Cada vez que el jefe pide a los empleados que le digan con franqueza su opinión, huye despavorido. Cuando le explica a su amigo que para fundar una familia basta un piso pequeño nos tumba de risa: ¿Un comedor para recibir visitas? ¿Acaso eres un embajador? Si son amigos de verdad, te visitarán después de la cena...

Como muchas veces ocurría con Lubitsch en la etapa final de su carrera, más allá del divertimento, se nos pone ante cuestiones esenciales. Tal vez, él no pretendiera imponernos ningún mensaje, pero dada su gran inteligencia, era inevitable que su conocimiento de la vida aflorara en su obra. En esta película nos dio pinceladas sobre muchas cosas, especialmente a través de las vivencias del dueño del negocio (excelente interpretación de Frank Morgan) y del impacto que éstas provocan en los otros personajes del filme.

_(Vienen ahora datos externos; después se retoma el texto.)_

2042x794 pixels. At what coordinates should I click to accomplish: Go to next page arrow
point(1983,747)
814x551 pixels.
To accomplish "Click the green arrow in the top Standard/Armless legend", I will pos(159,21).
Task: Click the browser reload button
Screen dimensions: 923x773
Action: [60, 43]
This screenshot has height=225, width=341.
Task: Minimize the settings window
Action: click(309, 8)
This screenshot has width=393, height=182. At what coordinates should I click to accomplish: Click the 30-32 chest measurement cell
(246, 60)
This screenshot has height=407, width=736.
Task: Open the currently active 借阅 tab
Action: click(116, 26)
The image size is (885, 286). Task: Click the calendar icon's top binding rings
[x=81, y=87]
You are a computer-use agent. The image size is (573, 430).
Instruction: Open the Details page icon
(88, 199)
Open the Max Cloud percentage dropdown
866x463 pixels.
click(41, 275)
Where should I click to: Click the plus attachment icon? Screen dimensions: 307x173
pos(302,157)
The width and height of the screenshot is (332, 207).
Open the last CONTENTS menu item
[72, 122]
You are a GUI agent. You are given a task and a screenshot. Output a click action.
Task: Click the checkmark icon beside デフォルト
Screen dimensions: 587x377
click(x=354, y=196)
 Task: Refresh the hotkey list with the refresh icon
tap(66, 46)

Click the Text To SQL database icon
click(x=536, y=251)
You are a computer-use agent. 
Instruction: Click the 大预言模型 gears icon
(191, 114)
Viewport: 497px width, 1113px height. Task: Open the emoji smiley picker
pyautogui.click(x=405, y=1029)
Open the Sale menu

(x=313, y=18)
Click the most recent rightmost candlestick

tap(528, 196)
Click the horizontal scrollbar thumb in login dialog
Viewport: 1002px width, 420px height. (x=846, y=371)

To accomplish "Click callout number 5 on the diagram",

Así, a lo largo del metraje, Lubitsch nos habló del peso de la soledad y de la forma legítima y a veces desesperada en que tratamos de huir de la misma. Nos contó cómo en la historia del mundo cada uno tiende a abusar de su ámbito mayor o menor de poder: el jefe somete a los vendedores, que a su vez dan de menos al chico de los recados, que en cuanto es promocionado, se ensaña mezquinamente con su sustituto. También puso en evidencia cómo es más sencillo reaccionar con coraje frente a la arbitrariedad cuando somos independientes y cómo tendemos a contemporizar con los desmanes ajenos cuando tenemos una familia que mantener. Incluso trató del dolor insuperable que genera saberse traicionado por los seres más cercanos y el bálsamo que representa sentir que a pesar de todo hay quienes se preocupan por nosotros.

Todo esto y aun más en 100 minutos durante los cuales no dejamos de oscilar entre la risa y la sonrisa y de apreciar que la mirada del cineasta sobre sus criaturas estaba desprovista de acritud. Porque el toque Lubitsch era mucho más que un toque. Era un abrazo irónico, melancólico e indulgente a la condición humana.